Читаем Цвет и крест полностью

Это было только в самом начале моего шкрабства, и заслуг у меня еще не было; это был результат личных заслуг, конечно, Елены Сергеевны, это она сумела дать какой-то свой тон школе. Вот это что-то, вызванное из недр народа бескорыстной деятельностью курсистки, отличало нашу никому не ведомую и заброшенную школу. После в наш Музей усадебного быта из города приезжали школьные экскурсии, и можно было сравнить тех учеников и наших. Нельзя было сравнивать: те ученики были совсем иного мира, с явным налетом чего-то продувного, мещанского. Тех и других я водил по залам музея, рассказывал о Пушкине; наши ученики делали иногда глупейшие вопросы, но никто не осмелился не только спросить, но, наверно, и подумать, как спросили меня городские ученики прямо после моей лекции: «Нельзя ли нам в этих залах сегодня вечером поплясать?» Ни одной из наших девиц не пришло в голову примерить на себя музейную шляпу александровской эпохи, а у тех она сразу пошла по головам. Было очевидно, сравнивая тех и других, что при известных условиях можно миновать совершенно мещанскую стадию в юношеском развитии.

Да, я был, конечно, в исключительно счастливых условиях в своем деле преподавания древней словесности, но, конечно, благоприятно было и то, что я никогда не был учителем, не выработал себе еще шаблона, сам ужасно робел, и потому перед уроками столько занимался, что как будто сам готовился к экзамену.

Я не готовился даже, я просто сам сочинял свою историю словесности, потому что не по чем было готовиться, у нас не было библиотеки, не было даже учебников; самых старых учебников Смирнова было только несколько экземпляров. Не было вначале даже просто Пушкина, ничего не было: пустой класс с дымящей печью и дети земли, сидящие по краям ободранного бильярда.

Преподавание древней словесности в прежней школе считалось труднейшим делом, потому будто бы, что она очень далека от современного сознания учеников, но у нас в деревенских условиях она оказалась самым близким предметом. Мы начали всем классом записывать местные песни и сказки, свадебные обряды, лесные поверья. На помощь этому вскоре удалось раздобыть замечательный местный этнографический сборник Добролюбова. Старый Смирнов, конечно, тоже очень помогал для классификации собранного материала. Навернулся откуда-то Ключевский, и дело пошло много лучше, его характеристики лесного типа народа и степного легли в основу моих многих рассказов на уроках. Часто, бывало, рассказываешь о каком-нибудь древнем славянском обряде или обычае, например, что на перекрестках дорог хоронили родоначальника (Щур, или Чур), и потому теперь тоже некоторые говорят на перекрестках «чур меня», и вот вдруг кто-нибудь из учеников поднимается и спрашивает, почему теперь на перекрестках сжигают солому из-под покойника. Другие спрашивают еще что-нибудь в этом роде, и так древняя история сама приходит к нам в класс. Мы часто перекидывались из древней словесности в новейшую, так мне очень хорошо удалось оживить утраченный образ Перуна по рассказу Бунина «Илья-пророк»; найденная, помню, где то на подоконнике по пути на урок книга Сологуба открылась на стихотворении «Стрибог», выкопал я в Дорогобуже Ремизова, Городецкого и тоже нашел в них мною языческих и христианских образов. «Домострой» мне очень счастливо удалось осветить чеховским рассказом «Бабы». У нас был даже настоящий суд над преступными бабами, и при этом открылось много курьезного.
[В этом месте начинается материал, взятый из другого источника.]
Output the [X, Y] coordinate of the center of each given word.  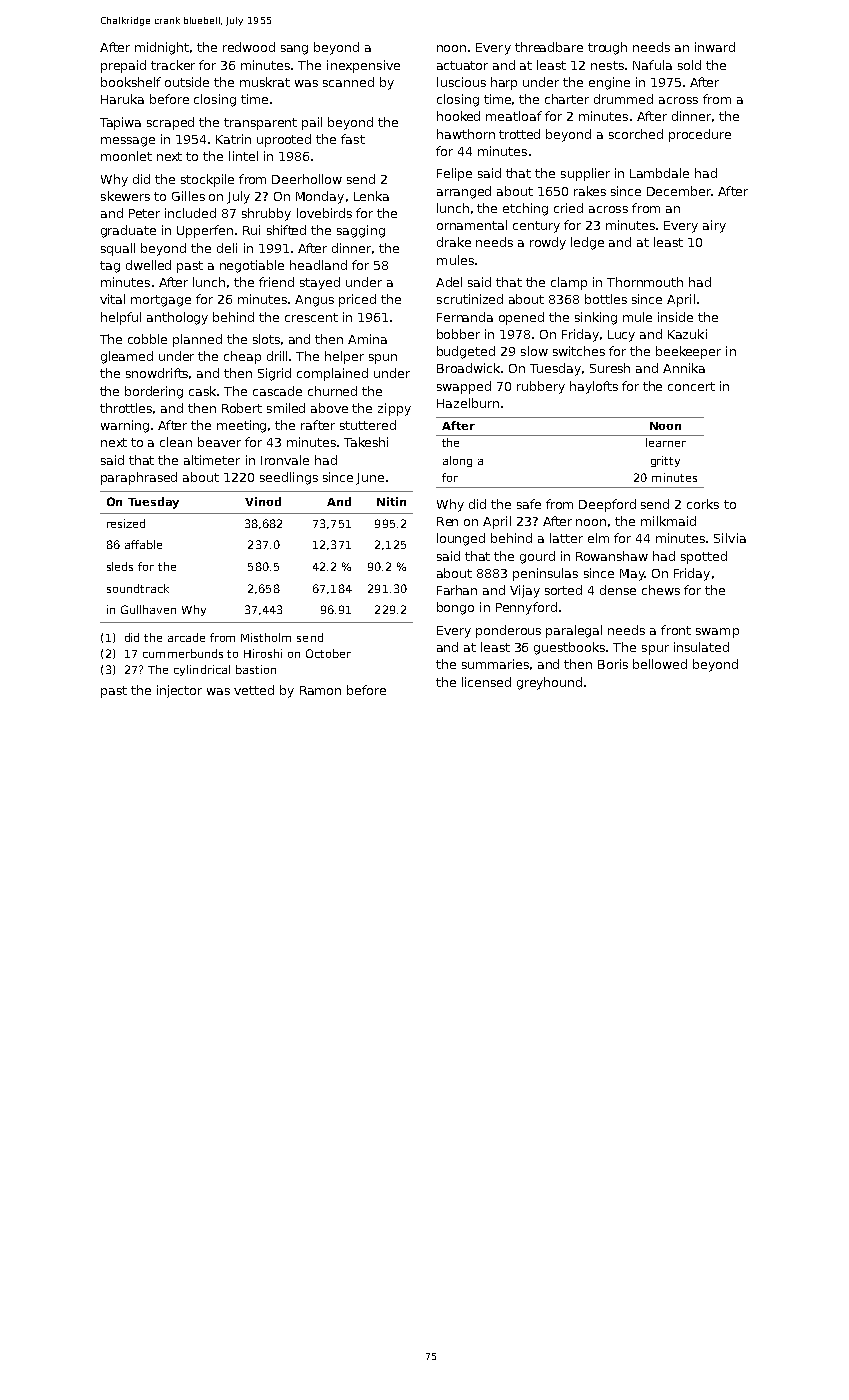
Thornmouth [645, 282]
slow [534, 351]
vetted [254, 690]
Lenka [371, 196]
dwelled [148, 265]
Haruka [122, 99]
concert [691, 386]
Известно, например, что у Чехова в этом рассказе очень ясно для нашего сознания проводится мысль, что принципы «Домостроя», проводимые мужем в современных условиях, доводят женщину до преступления. Воспитанные в новых идеях, мы это сразу понимаем и оправдываем «баб». Но каково же было мое изумление, когда огромное большинство моих учеников напали на баб и продолжали дело жестоких мужей-домостройцев. Оказалось, что принципы «Домостроя» были живыми в сердцах моих учеников, и мне открывалась такая еще девственная почва для многих живых уроков.

Много мы занимались историческим объяснением свадебного обряда, сохранившегося в Дорогобужском уезде во всей своей языческой наготе. Я сделал даже попытку написать свадебный обряд в драматической форме и разыграть пьесу с учениками, были планы даже поездки в Смоленск всей труппой, но все остановилось из-за одного совершенно не предвиденного мной обстоятельства: свадебный обряд в этом крае был еще настолько делом жизни, что ни одна наша девушка не соглашалась выступить в роли невесты на подмостках, ее бы это компрометировало.